* [Supplied passage]
****************************************

I enjoy dining out occasionally, and if there's a complimentary bread basket involved then I'm the person who descends upon it with much zeal. I've often said that I could live on bread and sweet tea (the latter is a southern habit) and that sentiment rings truer than ever after I made these pumpkin crescents. Gosh, are they ever soft and buttery!


I used my KitchenAid mixer with the hook attachment to mix the dough, but you could also do it the old fashioned way and knead it by hand.


Like most bread recipes, the flour amount is given as a range. This one states '5-6 cups flour' and after only 5 cups my dough came together perfectly, slapping the sides of the mixer bowl as the dough hook revolved.

Since the yield of 24 rolls is a bit large for our household of two I used granular lecithin as an ingredient to extend the shelf life. It's not something that most people have on hand, but it is very helpful if you'd like your yeast breads to keep for longer than just a couple of days. It also adds cotton softness to the end result. You can find it here.


The dough felt really heavy at first, but it puffed up like a big pillow! 


After turning the dough out, fold it over onto itself and shape into a large loaf.


Divide the dough into three equal pieces. 

(I love using my bench scraper for this. Even though it looks simple, it's such a good tool to use for bread-making. It's good for cutting and transferring, and it has a little ruler at one end. I have two!)


Roll each dough piece into a 12-inch circle. I was too lazy to drag out my pastry mat, so I just drew a 12-inch circle in the flour as a guide.


Smear the dough rounds with lots of soft butter, and I will specify SALTED BUTTER, because it really brings forward the buttery flavor.


Cut the circle into 8 pieces using a knife or a pizza cutter. 

Each crescent is a generous serving. If you'd like smaller crescents you can cut the circles into 12 wedges instead of just 8.


Roll the dough wedges up and place them on a baking sheet with the pointed ends tucked under. Bend the ends forward, slightly.

****************************************

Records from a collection
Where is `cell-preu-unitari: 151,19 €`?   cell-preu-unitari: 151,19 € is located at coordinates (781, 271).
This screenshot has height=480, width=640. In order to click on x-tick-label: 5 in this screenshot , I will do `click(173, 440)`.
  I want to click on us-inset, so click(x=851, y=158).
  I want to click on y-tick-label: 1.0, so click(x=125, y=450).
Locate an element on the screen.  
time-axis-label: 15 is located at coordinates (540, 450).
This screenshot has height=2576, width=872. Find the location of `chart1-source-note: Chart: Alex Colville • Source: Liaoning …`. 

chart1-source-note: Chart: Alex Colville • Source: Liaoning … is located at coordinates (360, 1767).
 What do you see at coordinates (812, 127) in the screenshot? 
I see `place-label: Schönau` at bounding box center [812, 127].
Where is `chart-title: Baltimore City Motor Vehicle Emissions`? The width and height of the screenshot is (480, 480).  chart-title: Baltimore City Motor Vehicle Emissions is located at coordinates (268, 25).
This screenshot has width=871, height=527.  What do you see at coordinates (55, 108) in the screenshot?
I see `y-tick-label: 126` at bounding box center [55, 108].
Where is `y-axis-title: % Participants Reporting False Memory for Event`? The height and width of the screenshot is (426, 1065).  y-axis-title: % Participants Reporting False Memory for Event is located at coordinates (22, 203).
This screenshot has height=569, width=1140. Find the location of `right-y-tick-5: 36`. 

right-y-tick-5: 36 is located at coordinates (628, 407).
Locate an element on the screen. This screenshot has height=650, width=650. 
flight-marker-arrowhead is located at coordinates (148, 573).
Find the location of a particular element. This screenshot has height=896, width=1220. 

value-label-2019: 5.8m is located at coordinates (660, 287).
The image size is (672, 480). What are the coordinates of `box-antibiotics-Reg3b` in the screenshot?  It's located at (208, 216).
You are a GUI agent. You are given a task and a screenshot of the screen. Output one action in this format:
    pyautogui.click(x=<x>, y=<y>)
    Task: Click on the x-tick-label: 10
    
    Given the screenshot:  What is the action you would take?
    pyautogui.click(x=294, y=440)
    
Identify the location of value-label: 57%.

****************************************

* [Task description] Write out the stretch of the pumpkin crescent text from "I used my KitchenAid" through "a big pillow!".

* [Answer]
I used my KitchenAid mixer with the hook attachment to mix the dough, but you could also do it the old fashioned way and knead it by hand.


Like most bread recipes, the flour amount is given as a range. This one states '5-6 cups flour' and after only 5 cups my dough came together perfectly, slapping the sides of the mixer bowl as the dough hook revolved.

Since the yield of 24 rolls is a bit large for our household of two I used granular lecithin as an ingredient to extend the shelf life. It's not something that most people have on hand, but it is very helpful if you'd like your yeast breads to keep for longer than just a couple of days. It also adds cotton softness to the end result. You can find it here.


The dough felt really heavy at first, but it puffed up like a big pillow!